Although I would not want to repeat the depths of the darkness I was in this weekend, I realize that my friend was right about this unfortunate event being an opportunity to heal a deep core belief that no longer serves me. I have certainly paid more for “transformational workshops” that yielded less results, so I suppose it all works out.

After some more ground settled under me today, I posted this on my Facebook page as a reminder of the importance of listening to that little girl who knows so much more than I gave her credit for.

I cannot say it enough. How you treat kids is how they will treat themselves in adulthood. Not just the nice parts, but the not very nice parts too. ALL OF IT!!!

In our childhood, we hold the clearest awareness of our needs. Because we ARE children, we don’t have the adult capacity to communicate these needs in a way adults always understand.

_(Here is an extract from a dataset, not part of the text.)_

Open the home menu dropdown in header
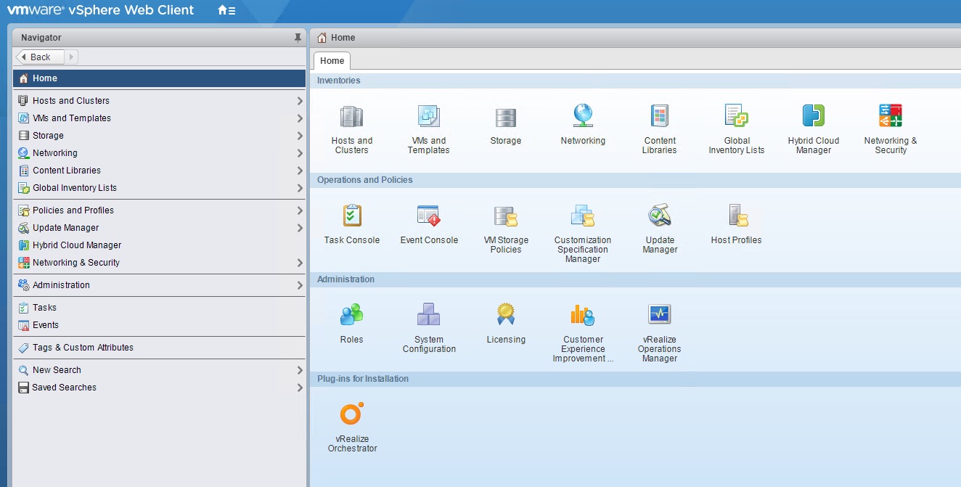Image resolution: width=961 pixels, height=487 pixels. (x=226, y=11)
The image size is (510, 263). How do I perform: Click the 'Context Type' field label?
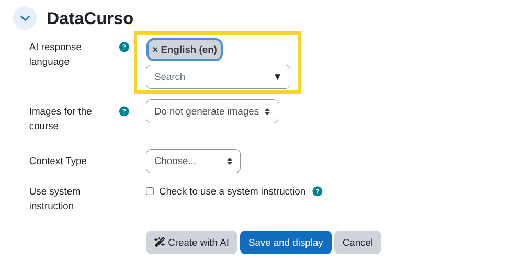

All too often, adults criticize and/or shut down kids when they are trying (in their kid ways) to communicate their needs. Kids often hear: “You’re crazy!”, “What’s wrong with you?!?”, “What do you want?!”, “Stop bothering me!”, “That’s dumb/stupid!”, “You’re not scared/angry/sad/etc.!”. Get the picture?

Over time, with these words hurled at us along the way, we learn to doubt our needs, and our intuition becomes muffled. As adults, we try to do what’s “right” instead of what we need. We criticize ourselves for even having needs! We may even judge others for having needs. To twist it even further, we judge ourselves harshly when we fuck up, because we didn’t listen to our intuition or attend to what we needed. How could we when the adults who raised us taught us that our intuition was: crazy, wrong, inconvenient, a problem, embarrassing, etc.

I know I’m not just talking about myself here. Right?

Yeah, so, listen to that kid inside you. They have wisdom you have long forgotten. Stop trying to be so grown up, and let’s grow in. Grow into ourselves, and into our lives.